1. A method implemented by computer for the semantic description of the content of an image comprising the steps consisting in:

receiving a signature associated with said image;

receiving a plurality of groups of initial visual concepts;

the method comprising the steps consisting in:

partitioning the groups of initial visual concepts;

expressing the signature of the image in the form of a vector comprising components referring to the partitioned groups of visual concepts;

modifying said signature by applying a filtering rule applicable to the components of said vector.

2. The method as claimed in claim 1, the filtering rule comprising holding or setting to zero one or more components of the vector corresponding to the groups of visual concepts partitioned by applying one or more thresholds.

3. The method as claimed in claim 1, the filtering rule comprising holding or setting to zero one or more components of the vector corresponding to the groups of visual concepts partitioned by applying an order statistic.

4. The method as claimed in claim 1, further comprising a step consisting in determining a selection of partitioned groups of visual concepts and a step consisting in setting to zero the components corresponding to the groups of visual concepts selected.

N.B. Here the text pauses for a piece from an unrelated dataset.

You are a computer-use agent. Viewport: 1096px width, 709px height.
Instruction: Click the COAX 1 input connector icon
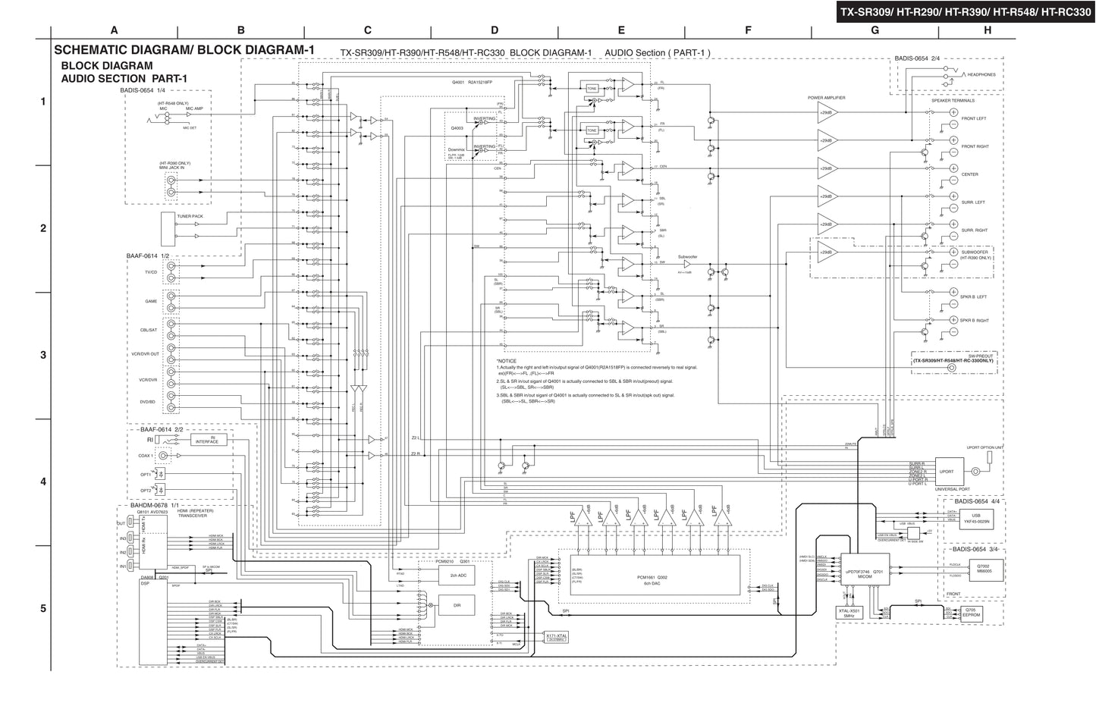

5. The method as claimed in claim 1, the segmentation into partitioned groups of visual concepts being based on the visual similarity of the images.

6. The method as claimed in claim 1, the segmentation into partitioned groups of visual concepts being based on the semantic similarity of the concepts.

7. The method as claimed in claim 1, the segmentation into partitioned groups of visual concepts being performed by one or more operations chosen from among the use of K-means and/or of hierarchical groupings and/or of expectation maximization and/or of density-based algorithms and/or of connexionist algorithms.

8. The method as claimed in claim 2, at least one threshold being configurable.

9. The method as claimed in claim 1, further comprising a step consisting in receiving and in adding to the semantic description of the content of the image one or more textual annotations of manual source.

10. The method as claimed in claim 1, further comprising a step consisting in receiving at least one parameter associated with an image content based search query, said parameter determining one or more partitioned groups of visual concepts and a step consisting in undertaking the search within the groups of concepts determined.

11. The method as claimed in claim 1, further comprising a step consisting in constructing collections of partitioned groups of visual concepts, a step consisting in receiving at least one parameter associated with an image content based search query, said parameter determining one or more collections from among the collections of partitioned groups of visual concepts and a step consisting in undertaking the search within the collections determined.

12. A computer program product, said computer program comprising code instructions making it possible to perform the steps of the method as claimed in claim 1, when said program is executed on a computer.

13. A system for the implementation of the method as claimed in claim 1.